Through recording, Intonti was paid a monthly salary (auxiliary musicians are paid only for their time with the band – Murray says that now the Manics tour less, his earnings with them are smaller). By May 2017, Intonti was cut in on the profits, along with touring keyboard player Timothy Lanham, but was still not a full member. “But you get to the point where you just want to be in the band – I always wanted to be creative and exchange ideas. Tim and I got to the point where it was either: ‘We’re in it together or not. And if not, maybe we should go back to being session musicians.’ The other three also came to that realisation.”

Why jump ship? “The thing I loved with Spector was that feeling of being with friends and sharing the same goal. But they were just not as busy as the Vaccines, who were really driven to make more music and tour. That’s what changed – being with very driven people.”

Even then, it took time to settle – like Stuermer, Intonti, who is French, had the additional issue of being from a different country. “Because English isn’t my first language, the communication part is the first big thing you need to overcome. Everyone has history and you don’t want to come in and rock the boat. At the beginning, I was trying to find my place in the band, but now I can say what I want to say and I am prepared to have an argument.”

It took Brown “at least 11 years” to truly feel comfortable with Simple Minds. “I feel I’ve overcome the awkwardness and fear factor I had,” she says. “Jim does call me forward to the audience, and it’s taken time for them to get to know me and welcome me in and appreciate me. But now I’m part of the family – if I pre-empt Jim with a note and he doesn’t like it, it doesn’t crush my world now.” And Kerr and Burchill, she says, have become mentors and helped her make her debut solo album, Sarah Brown Sings Mahalia Jackson.

None of these musicians has had any doubts they chose the right path. They understand their role, and they are happy to take the highs. And those highs can be very high indeed. “The 20th anniversary of Everything Must Go, with two nights sold out at Albert Hall with all my family there, that was stunning,” Murray says. And we did the [rugby] tour of Australia, out there for three weeks because the Manics were part of the fan experience. It was incredible.”

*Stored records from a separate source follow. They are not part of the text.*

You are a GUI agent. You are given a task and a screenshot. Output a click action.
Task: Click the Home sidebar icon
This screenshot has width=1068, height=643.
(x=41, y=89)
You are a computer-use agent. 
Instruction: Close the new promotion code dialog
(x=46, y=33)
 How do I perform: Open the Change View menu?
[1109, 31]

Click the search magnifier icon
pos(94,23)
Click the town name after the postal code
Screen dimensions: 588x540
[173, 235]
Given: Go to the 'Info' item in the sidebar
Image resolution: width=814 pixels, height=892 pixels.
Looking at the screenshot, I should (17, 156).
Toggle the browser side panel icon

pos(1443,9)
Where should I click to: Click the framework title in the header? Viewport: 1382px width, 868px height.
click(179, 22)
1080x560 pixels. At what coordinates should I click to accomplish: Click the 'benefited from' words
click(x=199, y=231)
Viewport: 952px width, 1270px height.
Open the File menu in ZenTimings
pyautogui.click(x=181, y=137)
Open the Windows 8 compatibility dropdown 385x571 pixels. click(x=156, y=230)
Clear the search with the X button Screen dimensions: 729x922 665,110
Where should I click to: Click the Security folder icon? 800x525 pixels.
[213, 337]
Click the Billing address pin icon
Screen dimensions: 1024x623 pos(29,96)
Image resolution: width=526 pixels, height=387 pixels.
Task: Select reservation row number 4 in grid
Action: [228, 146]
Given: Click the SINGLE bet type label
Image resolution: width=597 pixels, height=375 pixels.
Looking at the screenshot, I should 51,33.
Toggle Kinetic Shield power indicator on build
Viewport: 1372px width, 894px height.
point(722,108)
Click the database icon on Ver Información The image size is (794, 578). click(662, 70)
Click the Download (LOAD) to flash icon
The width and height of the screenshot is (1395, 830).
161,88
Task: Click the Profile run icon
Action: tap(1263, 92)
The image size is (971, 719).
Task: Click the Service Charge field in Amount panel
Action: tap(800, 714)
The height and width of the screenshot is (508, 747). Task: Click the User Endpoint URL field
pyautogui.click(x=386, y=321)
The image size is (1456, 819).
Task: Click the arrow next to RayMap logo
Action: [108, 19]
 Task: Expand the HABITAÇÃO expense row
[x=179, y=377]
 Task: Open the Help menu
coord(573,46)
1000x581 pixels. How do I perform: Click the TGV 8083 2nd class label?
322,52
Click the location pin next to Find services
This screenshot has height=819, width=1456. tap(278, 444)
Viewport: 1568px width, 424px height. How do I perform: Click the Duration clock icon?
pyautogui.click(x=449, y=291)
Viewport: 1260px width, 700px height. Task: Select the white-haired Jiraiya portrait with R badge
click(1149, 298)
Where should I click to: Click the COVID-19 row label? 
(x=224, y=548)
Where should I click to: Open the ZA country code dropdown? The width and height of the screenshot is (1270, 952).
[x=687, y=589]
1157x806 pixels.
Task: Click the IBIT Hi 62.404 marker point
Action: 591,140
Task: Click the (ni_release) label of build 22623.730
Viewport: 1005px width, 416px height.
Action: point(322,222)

But for all of that, there is one thing that shouldn’t be forgotten, and that all these musicians have to remember. They aren’t best mates with the frontman; they weren’t there at the beginning. They are employees, and the minute they start to think differently, trouble awaits. “I am always very conscious of that,” Brown says. “And I never forget my colleagues are colleagues. I most definitely believe in boundaries, which is why I am still in the industry to the extent I am. I wouldn’t be working if I was different.” In the band, but not in the band.